NotMid 11/04/2026
EUROPA
Frente a la precisión del español, el genio del inglés reside en su talento para condensar predicados complejos en fórmulas cortantes que resaltan lo esencial. En el prólogo a un reciente estudio de la fundación Civitas sobre preparación bélica (warfighting readiness), Lord Robertson, exsecretario general de la OTAN, resumió la encrucijada europea con un percutiente: “under prepared and under attack” (infrapreparados y bajo ataque). Visto desde el sur, el reto es mayor: estamos infradispuestos, en el doble sentido de escasez de medios y carencia de determinación.
Faltan capacidades, tejido industrial y rapidez. Pero, sobre todo, falta la disposición mental para aceptar que nuestro entorno ya no es el de la larga posguerra. Seguimos pensando con categorías de paz en un tiempo que ya no se rige por ellas. Durante décadas, Europa externalizó su defensa a un tercero, lo que terminó por externalizar también la conciencia de lo que significa mantener un orden global.
El Estado contra la crisis
El desafío europeo no se agota en el porcentaje del PIB dedicado a defensa. Europa padece un déficit de adecuación al tiempo histórico. La Unión fue diseñada para impedir la guerra interna, no para afrontar agresiones existenciales, sabotajes o coerción económica desde el exterior.
Hay una observación en el documento de Civitas que debería figurar en el despacho de cada jefe de Gobierno: los ejércitos libran batallas, pero los países libran guerras. La preparación no es un asunto exclusivo de los ministerios de Defensa; abarca a la economía, las infraestructuras críticas, el sector privado y la sociedad en su totalidad. Exige “masa”: munición, reservas, industria expandible y capacidad de movilización.
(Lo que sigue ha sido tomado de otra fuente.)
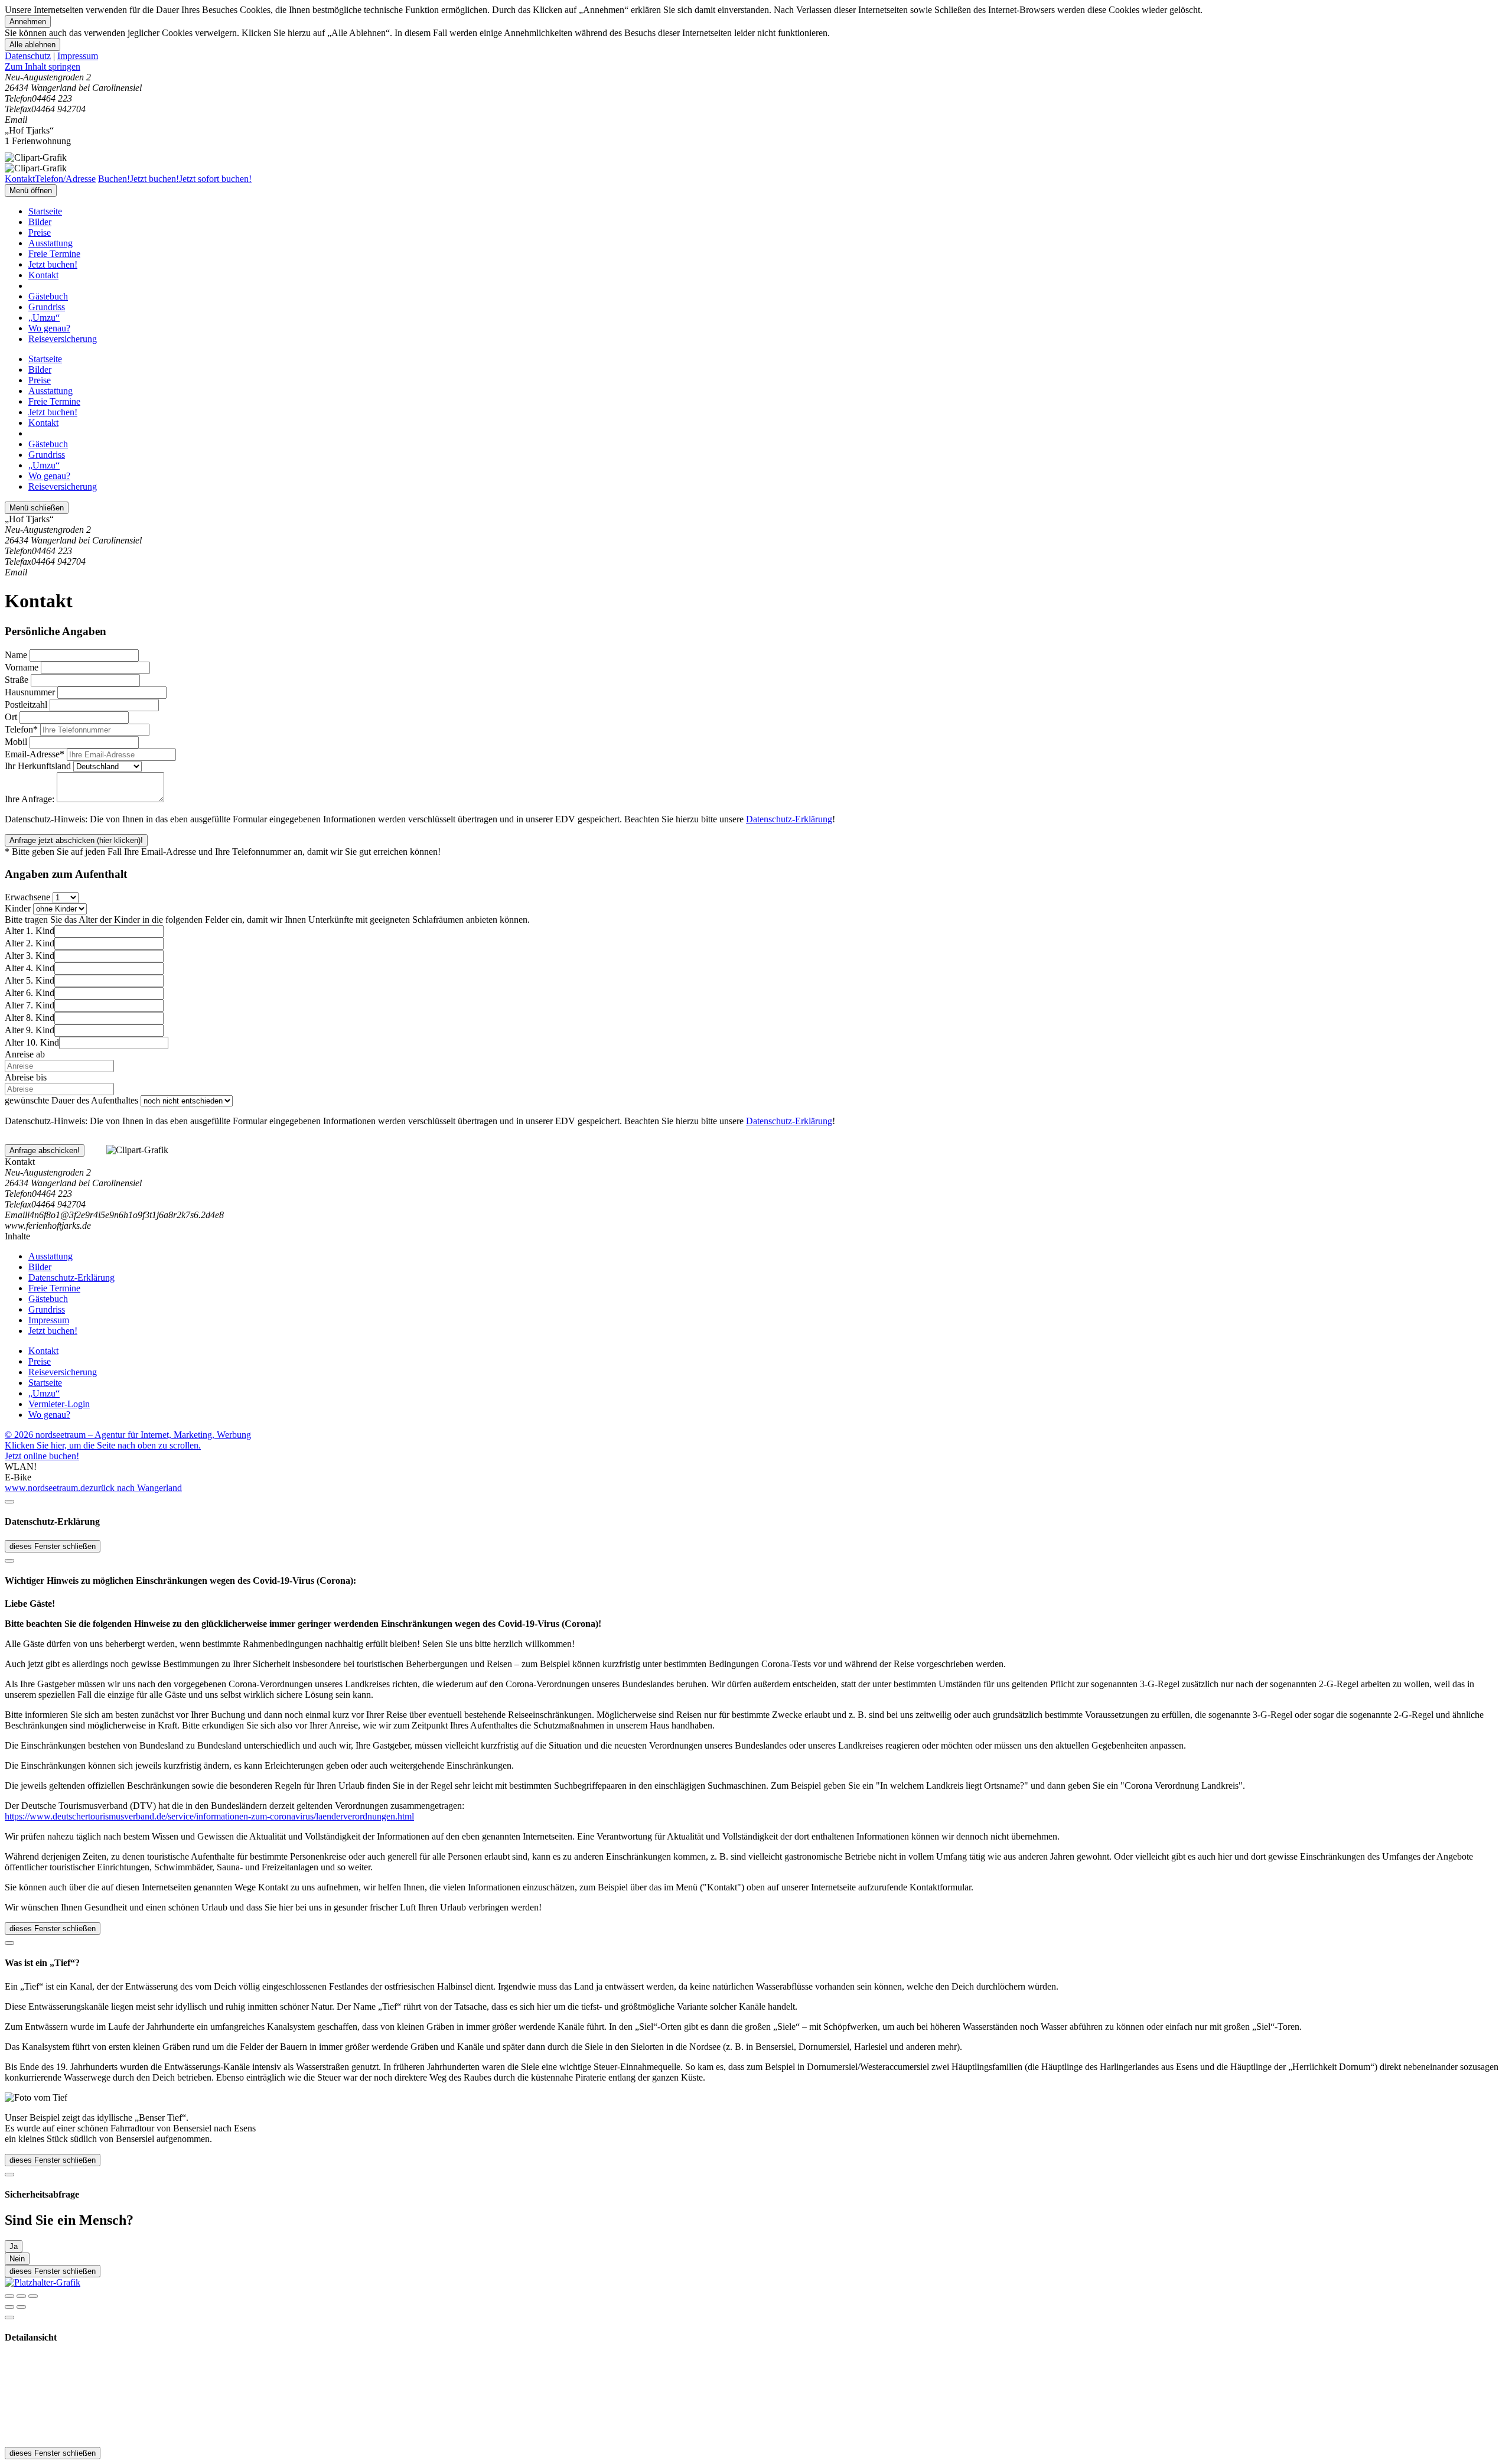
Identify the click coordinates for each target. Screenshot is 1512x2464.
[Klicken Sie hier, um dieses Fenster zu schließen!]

La guerra de Ucrania ha devuelto brutalmente esta realidad al primer plano, demostrando que la excelencia tecnológica no puede suplir la cantidad, ni la eficiencia a la resiliencia.
Persistimos en tratar la guerra como una “crisis”. Pero una crisis se administra; una guerra se gana o se pierde. De esta distinción depende la magnitud de nuestro compromiso.
El espejo de Ormuz
El bloqueo del Estrecho de Ormuz no es un episodio aislado de inestabilidad; es una prueba de realismo. El angosto paso entre el Golfo Pérsico y el mar Arábigo recuerda a Europa que ha construido su bienestar y su transición energética bajo un aval estratégico ajeno.
Y entonces aparece Trump. Más allá de su impronta en el desorden actual, lo crucial es su desplante político. Tras incendiar el tablero con Irán, Washington lanza a sus aliados una pregunta desazonadora: “Si Ormuz es vital para vosotros, ¿qué estáis dispuestos a hacer?”.
Europa vacila. La brusca oscilación de la Casa Blanca —de la amenaza máxima a una tregua precaria bajo los términos de Teherán— no aporta certidumbre. Al contrario, subraya que la seguridad europea depende de decisiones ajenas y mudables. Una alianza vive de capacidades, pero sobre todo de fiabilidad. Si esta se erosiona, la disuasión colapsa.
Una maquinaria para regular, no para proteger
La Unión Europea arrastra un desajuste de diseño. Es una maquinaria configurada para regular el espacio interior, incapaz de transformarse de la noche a la mañana en un actor competente para proteger rutas y asumir costes. Nadamos entre dos aguas: ni asumimos plenamente el imperativo de la OTAN, ni nos reforzamos para dejar de ser meros consumidores de material estadounidense. Esa indefinición es nuestra mayor vulnerabilidad.
Ucrania sigue siendo el frente principal, pero la tensión en el Golfo demuestra que los conflictos no se presentan por capítulos; se superponen y se contagian. La catástrofe en Oriente Medio encarece la energía, financia a Rusia y debilita el apoyo a Kyiv.
Llamar “crisis” a lo que ya es un entorno de confrontación prolongada es una forma de negligencia. La insuficiencia europea no es solo de armamento; es de gobierno y de voluntad. Hemos sustituido la estrategia por la espera. Ormuz ha rasgado el decorado: una Europa que no decida por sí misma qué intereses está dispuesta a proteger, acabará obligada a aceptar la respuesta de otros.